There was this place where they refueled that he’d heard rumors was having a stray cat problem. Of course, when that news had gone out it probably meant every cat lover in the Galaxy was headed that way. By the time he got there there might be none. But it was worth a try. And till then he had Fuzzy.
He ran his hand through the unbelievably soft fur, as it dawned on him: Ellie might be gone, but she’d said her love was eternal. And it was. She’d loved him enough to plan on his having company after she was gone. And she’d sacrificed a favorite jacket to make the little bot fuzzy.
“Thank you, Ellie,” he said, and felt as though she’d heard. Felt as though she was smiling in his mind.
It still seemed sacrilege to think of maybe finding someone else, but there was a sort of informal bulletin board for people in his situation. Maybe there was a nice lady out there without a companion to fly with.

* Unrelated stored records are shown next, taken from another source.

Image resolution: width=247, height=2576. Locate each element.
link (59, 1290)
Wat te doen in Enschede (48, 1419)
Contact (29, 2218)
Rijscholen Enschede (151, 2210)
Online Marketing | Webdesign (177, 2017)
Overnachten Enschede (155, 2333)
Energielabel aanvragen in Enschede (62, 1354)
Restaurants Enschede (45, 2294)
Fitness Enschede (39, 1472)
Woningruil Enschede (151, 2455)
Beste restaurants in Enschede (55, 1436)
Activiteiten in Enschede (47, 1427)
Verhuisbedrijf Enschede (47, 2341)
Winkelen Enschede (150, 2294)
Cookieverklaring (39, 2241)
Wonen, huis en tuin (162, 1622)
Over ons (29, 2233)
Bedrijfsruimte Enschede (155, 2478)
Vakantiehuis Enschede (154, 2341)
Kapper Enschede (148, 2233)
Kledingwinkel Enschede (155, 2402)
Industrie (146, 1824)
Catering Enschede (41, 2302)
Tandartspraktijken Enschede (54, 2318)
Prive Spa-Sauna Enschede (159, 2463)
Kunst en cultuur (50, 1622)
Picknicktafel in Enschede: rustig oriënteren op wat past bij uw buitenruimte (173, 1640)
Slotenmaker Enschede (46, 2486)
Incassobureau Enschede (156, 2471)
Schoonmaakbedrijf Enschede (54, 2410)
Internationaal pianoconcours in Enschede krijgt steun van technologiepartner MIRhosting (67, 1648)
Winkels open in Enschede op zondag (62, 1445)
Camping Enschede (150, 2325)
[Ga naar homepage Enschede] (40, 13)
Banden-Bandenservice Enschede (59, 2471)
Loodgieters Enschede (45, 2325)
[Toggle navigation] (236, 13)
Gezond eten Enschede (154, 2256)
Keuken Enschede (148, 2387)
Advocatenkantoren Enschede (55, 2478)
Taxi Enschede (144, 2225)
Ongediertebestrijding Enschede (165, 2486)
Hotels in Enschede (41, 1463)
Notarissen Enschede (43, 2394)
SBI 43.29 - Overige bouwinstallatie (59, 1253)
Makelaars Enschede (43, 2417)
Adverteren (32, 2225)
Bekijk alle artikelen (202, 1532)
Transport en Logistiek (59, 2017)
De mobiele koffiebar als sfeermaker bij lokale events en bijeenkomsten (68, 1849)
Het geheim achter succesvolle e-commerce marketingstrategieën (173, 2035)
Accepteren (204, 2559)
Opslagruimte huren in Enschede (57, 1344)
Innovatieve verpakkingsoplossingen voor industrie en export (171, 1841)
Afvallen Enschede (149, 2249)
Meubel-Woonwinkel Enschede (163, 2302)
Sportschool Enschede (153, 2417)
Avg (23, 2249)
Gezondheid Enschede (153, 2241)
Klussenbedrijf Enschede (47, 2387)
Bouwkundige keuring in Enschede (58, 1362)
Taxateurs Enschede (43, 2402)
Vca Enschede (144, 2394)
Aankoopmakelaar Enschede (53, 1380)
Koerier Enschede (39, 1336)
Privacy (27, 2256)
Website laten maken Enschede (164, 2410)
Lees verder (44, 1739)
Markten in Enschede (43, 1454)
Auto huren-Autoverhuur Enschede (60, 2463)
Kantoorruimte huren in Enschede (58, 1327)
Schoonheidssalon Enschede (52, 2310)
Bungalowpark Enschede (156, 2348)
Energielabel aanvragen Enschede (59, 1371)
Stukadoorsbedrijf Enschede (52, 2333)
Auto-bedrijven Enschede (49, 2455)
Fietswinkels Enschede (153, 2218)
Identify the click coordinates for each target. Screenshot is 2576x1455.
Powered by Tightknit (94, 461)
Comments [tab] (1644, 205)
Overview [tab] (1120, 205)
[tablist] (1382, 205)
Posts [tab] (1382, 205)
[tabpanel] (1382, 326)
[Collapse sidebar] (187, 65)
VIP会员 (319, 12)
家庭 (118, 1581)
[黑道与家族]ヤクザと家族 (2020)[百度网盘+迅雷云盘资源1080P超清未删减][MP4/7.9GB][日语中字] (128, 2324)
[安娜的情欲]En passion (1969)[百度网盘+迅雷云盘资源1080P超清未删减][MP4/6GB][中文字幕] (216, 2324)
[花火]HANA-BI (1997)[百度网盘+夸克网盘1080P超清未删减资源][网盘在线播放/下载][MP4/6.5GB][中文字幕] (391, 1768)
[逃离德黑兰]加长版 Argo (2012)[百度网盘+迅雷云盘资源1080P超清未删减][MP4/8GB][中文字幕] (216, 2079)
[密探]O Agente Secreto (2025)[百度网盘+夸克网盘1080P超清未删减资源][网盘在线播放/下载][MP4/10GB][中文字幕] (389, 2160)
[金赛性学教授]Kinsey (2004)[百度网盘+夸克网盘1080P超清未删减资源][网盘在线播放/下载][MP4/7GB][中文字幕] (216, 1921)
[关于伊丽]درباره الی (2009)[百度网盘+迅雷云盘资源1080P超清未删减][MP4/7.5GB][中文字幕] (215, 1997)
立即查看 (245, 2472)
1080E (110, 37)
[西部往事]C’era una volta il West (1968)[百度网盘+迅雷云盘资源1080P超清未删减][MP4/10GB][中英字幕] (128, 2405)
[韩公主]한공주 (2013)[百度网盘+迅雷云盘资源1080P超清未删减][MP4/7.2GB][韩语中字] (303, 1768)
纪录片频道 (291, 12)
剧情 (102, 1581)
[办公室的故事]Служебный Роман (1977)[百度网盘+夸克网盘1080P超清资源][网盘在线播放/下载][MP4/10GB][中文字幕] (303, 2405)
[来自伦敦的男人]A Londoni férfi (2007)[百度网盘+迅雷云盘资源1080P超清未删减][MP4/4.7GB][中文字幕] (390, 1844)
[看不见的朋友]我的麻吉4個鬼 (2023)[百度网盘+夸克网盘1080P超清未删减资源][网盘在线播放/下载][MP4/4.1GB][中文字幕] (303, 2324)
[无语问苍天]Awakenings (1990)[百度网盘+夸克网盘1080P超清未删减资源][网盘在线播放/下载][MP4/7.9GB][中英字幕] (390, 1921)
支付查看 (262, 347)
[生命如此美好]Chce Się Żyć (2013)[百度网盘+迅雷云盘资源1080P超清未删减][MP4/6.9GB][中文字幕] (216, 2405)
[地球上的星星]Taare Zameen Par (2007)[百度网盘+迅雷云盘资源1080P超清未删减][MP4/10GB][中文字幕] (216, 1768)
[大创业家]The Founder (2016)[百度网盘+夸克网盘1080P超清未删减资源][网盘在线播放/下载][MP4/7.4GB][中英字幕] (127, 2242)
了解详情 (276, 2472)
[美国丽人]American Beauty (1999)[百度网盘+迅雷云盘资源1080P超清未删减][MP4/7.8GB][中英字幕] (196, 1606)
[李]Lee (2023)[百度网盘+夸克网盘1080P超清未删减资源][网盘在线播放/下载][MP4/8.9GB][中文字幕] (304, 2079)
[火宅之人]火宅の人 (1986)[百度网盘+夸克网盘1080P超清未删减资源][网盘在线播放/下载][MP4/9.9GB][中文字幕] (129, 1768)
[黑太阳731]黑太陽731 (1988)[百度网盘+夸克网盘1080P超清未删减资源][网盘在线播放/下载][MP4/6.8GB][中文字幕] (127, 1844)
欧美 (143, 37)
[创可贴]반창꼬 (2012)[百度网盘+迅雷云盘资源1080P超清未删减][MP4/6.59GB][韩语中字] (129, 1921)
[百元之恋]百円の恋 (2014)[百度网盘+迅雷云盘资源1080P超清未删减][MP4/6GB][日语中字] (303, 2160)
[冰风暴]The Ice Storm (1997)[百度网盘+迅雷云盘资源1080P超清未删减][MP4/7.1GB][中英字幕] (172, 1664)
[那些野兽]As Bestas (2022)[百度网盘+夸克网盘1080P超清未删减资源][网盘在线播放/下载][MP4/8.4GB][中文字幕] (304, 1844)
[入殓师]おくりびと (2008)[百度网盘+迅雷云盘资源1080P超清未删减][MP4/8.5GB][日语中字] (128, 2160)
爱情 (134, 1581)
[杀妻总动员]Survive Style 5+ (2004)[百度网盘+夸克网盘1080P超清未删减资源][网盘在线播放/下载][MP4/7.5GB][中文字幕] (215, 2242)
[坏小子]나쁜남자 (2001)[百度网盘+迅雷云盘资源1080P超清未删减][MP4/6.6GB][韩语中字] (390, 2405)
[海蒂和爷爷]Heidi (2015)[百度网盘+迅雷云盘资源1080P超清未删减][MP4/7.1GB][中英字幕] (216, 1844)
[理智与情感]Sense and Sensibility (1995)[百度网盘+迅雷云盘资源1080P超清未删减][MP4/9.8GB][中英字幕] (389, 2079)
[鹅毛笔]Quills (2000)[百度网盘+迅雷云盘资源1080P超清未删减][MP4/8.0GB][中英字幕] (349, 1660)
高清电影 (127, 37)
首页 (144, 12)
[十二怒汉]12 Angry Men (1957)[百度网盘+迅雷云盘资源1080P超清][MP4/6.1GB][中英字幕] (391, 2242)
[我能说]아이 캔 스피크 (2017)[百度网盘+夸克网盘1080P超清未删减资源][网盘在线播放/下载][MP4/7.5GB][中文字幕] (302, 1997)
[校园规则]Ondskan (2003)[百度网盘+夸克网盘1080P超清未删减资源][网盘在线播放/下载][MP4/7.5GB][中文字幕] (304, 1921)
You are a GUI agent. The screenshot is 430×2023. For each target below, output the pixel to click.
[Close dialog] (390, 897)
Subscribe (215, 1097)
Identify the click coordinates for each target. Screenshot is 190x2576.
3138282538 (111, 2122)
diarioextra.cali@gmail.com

Fuzzy headbutted him again. In his green eyes, Evan saw the reflection of all his Christmases with Ellie, all the love and devotion she’d poured on him. She’d made him Fuzzy even as she was dying.
He would never dishonor her by throwing her gift back in her face.
“I promise,” he said. “Life will go on. There will be another kitten. There will be another wife, or maybe just a good friend. And I’ll keep Fuzzy. Wherever I go, Ellie, I will take him with me as a proof of your love. What you did showed me how much you cared. I cannot throw away what you held valuable. Even if it is myself.”
As though he understood, Fuzzy purred and turned upside down for a belly rub.